Turn any codebase, docs, or images into a queryable knowledge graph

Project description

graphify

A Claude Code skill. Type /graphify in Claude Code — it reads your files, builds a knowledge graph, and gives you back structure you didn't know was there.

Andrej Karpathy keeps a /raw folder where he drops papers, tweets, screenshots, and notes. The problem: that folder becomes opaque. You forget what's in it.

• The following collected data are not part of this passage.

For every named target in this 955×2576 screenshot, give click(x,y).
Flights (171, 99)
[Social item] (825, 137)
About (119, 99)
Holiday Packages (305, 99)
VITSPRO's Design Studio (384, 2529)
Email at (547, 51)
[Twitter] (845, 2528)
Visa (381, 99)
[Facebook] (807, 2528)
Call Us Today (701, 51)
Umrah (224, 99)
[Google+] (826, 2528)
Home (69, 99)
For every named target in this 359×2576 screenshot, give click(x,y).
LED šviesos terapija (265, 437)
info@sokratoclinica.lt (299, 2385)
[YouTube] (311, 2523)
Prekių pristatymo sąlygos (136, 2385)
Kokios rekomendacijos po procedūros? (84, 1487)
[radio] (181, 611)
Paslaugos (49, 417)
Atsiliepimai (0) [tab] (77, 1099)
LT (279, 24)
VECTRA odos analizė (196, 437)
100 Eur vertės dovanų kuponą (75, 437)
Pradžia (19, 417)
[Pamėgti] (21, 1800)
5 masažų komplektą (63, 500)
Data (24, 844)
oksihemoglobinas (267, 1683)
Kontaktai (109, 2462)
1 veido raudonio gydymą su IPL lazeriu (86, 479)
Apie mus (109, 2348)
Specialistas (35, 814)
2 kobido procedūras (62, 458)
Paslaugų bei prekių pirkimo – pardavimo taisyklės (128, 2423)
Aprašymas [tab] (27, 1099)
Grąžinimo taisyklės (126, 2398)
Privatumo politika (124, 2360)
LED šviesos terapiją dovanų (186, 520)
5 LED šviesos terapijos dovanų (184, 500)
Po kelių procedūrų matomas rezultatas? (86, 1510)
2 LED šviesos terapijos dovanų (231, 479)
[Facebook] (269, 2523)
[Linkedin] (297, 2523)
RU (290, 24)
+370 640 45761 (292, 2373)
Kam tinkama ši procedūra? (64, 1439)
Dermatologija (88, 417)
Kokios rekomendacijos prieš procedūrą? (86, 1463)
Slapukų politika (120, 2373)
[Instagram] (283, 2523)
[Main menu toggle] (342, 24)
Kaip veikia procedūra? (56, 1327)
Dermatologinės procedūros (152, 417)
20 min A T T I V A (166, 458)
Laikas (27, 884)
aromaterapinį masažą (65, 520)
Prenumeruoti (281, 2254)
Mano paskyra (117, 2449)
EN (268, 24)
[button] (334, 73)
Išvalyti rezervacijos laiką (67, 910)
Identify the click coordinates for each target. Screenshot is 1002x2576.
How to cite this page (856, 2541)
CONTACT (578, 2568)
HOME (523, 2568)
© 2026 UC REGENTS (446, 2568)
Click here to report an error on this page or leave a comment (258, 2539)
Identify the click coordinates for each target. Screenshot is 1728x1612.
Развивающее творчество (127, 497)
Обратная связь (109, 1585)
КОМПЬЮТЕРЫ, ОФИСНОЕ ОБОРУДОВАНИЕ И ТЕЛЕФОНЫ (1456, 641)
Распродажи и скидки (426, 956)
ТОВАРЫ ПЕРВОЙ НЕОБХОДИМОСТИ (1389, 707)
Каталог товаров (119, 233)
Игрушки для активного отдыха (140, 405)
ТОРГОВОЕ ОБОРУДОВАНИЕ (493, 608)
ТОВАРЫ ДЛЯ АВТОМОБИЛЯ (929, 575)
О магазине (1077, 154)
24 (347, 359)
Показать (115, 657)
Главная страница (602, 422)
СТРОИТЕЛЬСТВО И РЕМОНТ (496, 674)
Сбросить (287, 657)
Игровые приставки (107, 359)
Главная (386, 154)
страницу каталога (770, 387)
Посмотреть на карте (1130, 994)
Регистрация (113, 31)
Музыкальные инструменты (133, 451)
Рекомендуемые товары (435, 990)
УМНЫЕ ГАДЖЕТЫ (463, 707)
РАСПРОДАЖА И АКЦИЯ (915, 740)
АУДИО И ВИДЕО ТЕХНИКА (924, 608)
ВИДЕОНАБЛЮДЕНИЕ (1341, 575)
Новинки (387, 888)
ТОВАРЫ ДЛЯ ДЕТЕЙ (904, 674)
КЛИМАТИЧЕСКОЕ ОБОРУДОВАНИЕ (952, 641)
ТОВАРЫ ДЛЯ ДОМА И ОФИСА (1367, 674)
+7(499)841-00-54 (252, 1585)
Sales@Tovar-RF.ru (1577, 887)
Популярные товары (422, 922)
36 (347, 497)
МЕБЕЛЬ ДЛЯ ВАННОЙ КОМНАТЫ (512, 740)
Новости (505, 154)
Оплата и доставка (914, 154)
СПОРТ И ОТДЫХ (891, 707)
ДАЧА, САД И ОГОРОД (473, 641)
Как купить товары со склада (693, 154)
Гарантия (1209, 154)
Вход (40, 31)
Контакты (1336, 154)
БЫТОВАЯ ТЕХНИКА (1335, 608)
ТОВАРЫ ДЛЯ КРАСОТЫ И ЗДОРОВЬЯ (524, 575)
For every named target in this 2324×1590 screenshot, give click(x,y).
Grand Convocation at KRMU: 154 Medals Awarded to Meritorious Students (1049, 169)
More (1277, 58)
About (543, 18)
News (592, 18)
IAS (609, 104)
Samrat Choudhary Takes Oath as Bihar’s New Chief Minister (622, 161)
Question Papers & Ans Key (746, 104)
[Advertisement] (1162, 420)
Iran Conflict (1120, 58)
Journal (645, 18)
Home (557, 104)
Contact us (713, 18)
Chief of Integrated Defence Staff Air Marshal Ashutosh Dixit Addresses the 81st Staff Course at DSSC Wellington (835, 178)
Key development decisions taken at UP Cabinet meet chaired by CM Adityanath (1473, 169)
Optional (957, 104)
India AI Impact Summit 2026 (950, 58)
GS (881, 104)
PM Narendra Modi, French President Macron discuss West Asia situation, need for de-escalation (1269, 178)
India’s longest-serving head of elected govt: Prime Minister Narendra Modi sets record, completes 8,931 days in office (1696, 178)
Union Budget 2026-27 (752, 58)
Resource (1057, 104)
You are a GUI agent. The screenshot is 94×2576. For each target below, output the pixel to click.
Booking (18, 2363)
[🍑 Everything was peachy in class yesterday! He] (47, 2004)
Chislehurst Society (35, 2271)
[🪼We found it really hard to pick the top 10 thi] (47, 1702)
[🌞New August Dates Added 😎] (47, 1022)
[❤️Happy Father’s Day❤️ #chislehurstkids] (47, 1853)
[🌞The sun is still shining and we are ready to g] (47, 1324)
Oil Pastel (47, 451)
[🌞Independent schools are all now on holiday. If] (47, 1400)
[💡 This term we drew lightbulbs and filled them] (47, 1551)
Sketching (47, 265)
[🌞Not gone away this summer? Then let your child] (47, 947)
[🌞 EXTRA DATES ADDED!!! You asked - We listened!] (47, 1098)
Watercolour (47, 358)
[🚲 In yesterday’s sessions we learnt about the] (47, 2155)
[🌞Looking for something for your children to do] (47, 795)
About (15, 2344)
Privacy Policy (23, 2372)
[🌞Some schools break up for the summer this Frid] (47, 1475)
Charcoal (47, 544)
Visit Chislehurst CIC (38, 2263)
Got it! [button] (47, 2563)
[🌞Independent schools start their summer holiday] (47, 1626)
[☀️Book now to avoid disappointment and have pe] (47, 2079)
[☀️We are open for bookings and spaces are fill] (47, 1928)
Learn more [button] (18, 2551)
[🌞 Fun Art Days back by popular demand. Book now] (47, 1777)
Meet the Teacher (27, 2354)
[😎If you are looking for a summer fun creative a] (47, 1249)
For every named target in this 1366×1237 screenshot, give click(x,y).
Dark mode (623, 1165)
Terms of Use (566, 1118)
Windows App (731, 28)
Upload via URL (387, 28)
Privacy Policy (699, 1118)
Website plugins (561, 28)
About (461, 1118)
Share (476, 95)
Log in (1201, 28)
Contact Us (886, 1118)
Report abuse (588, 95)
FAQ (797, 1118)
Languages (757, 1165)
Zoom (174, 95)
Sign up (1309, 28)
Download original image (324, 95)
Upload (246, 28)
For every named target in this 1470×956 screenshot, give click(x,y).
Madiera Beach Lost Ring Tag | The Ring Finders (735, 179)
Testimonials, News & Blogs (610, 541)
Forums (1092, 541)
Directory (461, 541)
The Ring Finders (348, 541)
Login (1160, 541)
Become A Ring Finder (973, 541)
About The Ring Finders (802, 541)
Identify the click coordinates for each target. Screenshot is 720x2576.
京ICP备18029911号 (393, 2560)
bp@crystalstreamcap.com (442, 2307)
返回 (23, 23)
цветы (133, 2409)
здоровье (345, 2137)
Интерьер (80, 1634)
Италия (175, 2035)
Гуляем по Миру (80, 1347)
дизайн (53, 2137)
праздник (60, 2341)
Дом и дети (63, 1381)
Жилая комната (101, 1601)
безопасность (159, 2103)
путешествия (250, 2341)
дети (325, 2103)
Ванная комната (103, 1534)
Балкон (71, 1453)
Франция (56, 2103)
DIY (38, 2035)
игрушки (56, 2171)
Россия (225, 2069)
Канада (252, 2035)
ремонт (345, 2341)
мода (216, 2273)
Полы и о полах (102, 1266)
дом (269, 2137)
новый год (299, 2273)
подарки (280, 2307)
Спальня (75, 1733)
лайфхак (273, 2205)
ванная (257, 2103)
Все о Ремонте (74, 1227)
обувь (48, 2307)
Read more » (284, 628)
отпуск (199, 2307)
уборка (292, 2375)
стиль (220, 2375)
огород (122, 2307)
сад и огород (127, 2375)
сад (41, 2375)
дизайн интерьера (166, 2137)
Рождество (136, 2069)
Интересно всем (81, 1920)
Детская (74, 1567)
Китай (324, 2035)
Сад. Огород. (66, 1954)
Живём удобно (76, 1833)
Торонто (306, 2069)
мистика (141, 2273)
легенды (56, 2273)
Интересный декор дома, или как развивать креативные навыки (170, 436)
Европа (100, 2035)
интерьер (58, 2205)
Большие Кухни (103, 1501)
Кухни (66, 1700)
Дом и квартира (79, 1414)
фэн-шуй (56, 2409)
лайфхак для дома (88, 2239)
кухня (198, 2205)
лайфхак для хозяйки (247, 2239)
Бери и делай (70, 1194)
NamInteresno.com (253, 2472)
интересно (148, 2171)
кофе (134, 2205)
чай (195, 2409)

You can't see what connects. graphify is the answer to that problem.

/graphify ./raw

.graphify/
├── obsidian/        open as Obsidian vault — visual graph, wikilinks, filter by community
├── GRAPH_REPORT.md  what the graph found: god nodes, surprising connections, suggested questions
├── graph.json       persistent graph — query it weeks later without re-reading anything
├── cache/           per-file SHA256 cache — re-runs only process changed files
└── memory/          Q&A results filed back in — what you ask grows the graph on next --update

Why this exists

graphify takes that observation and builds the missing infrastructure:

His problem	What graphify adds
Folder becomes opaque	Community detection surfaces structure automatically
Forget what's in it	Persistent `graph.json` — query weeks later without re-reading
Can't see connections	Cross-community surprising connections as a first-class output
Claude hallucinates missing links	`EXTRACTED` / `INFERRED` / `AMBIGUOUS` — honest about what was found vs guessed
Context resets every session	Memory feedback loop — what you ask grows the graph on `--update`
Only works on text	PDFs, images, screenshots, tweets, any language via vision

What LLMs get wrong without it: Naive summarization fills every gap confidently. You get output that sounds complete but you can't tell what was actually in the files vs invented. And next session, it's all gone.

What graphify does differently:

Persistent graph — relationships stored in .graphify/graph.json, survive across sessions. Query weeks later without re-reading anything.
Honest audit trail — every edge tagged EXTRACTED (explicitly stated), INFERRED (call-graph or reasonable deduction), or AMBIGUOUS (flagged for review). You always know what was found vs invented.
Cross-document surprise — Leiden community detection finds clusters, then surfaces cross-community connections: the things you would never think to ask about directly.
Feedback loop — every query answer saved to .graphify/memory/. On next --update, that Q&A becomes a node. The graph grows from what you ask, not just what you add.

The result: a navigable map of your corpus that is honest about what it knows and what it guessed.

Install

pip install graphify && graphify install

This copies the skill file into ~/.claude/skills/graphify/ and registers it in ~/.claude/CLAUDE.md. The Python package and all dependencies install automatically on first /graphify run — you never touch pip again.

Then open Claude Code in any directory and type:

/graphify .

Manual install (curl)

Step 1 — copy the skill file

mkdir -p ~/.claude/skills/graphify
curl -fsSL https://raw.githubusercontent.com/safishamsi/graphify/v1/skills/graphify/skill.md \
  > ~/.claude/skills/graphify/SKILL.md

Step 2 — register it in Claude Code

Add this to ~/.claude/CLAUDE.md (create the file if it doesn't exist):

- **graphify** (`~/.claude/skills/graphify/SKILL.md`) — any input to knowledge graph. Trigger: `/graphify`
When the user types `/graphify`, invoke the Skill tool with `skill: "graphify"` before doing anything else.

Usage

All commands are typed inside Claude Code:

/graphify                          # run on current directory
/graphify ./raw                    # run on a specific folder
/graphify ./raw --mode deep        # more aggressive INFERRED edge extraction
/graphify ./raw --update           # re-extract only changed files, merge into existing graph
/graphify ./raw --watch            # notify when new files appear

/graphify add https://arxiv.org/abs/1706.03762        # fetch a paper, save, update graph
/graphify add https://x.com/karpathy/status/...       # fetch a tweet
/graphify add <url> --author "Karpathy" --contributor "safi"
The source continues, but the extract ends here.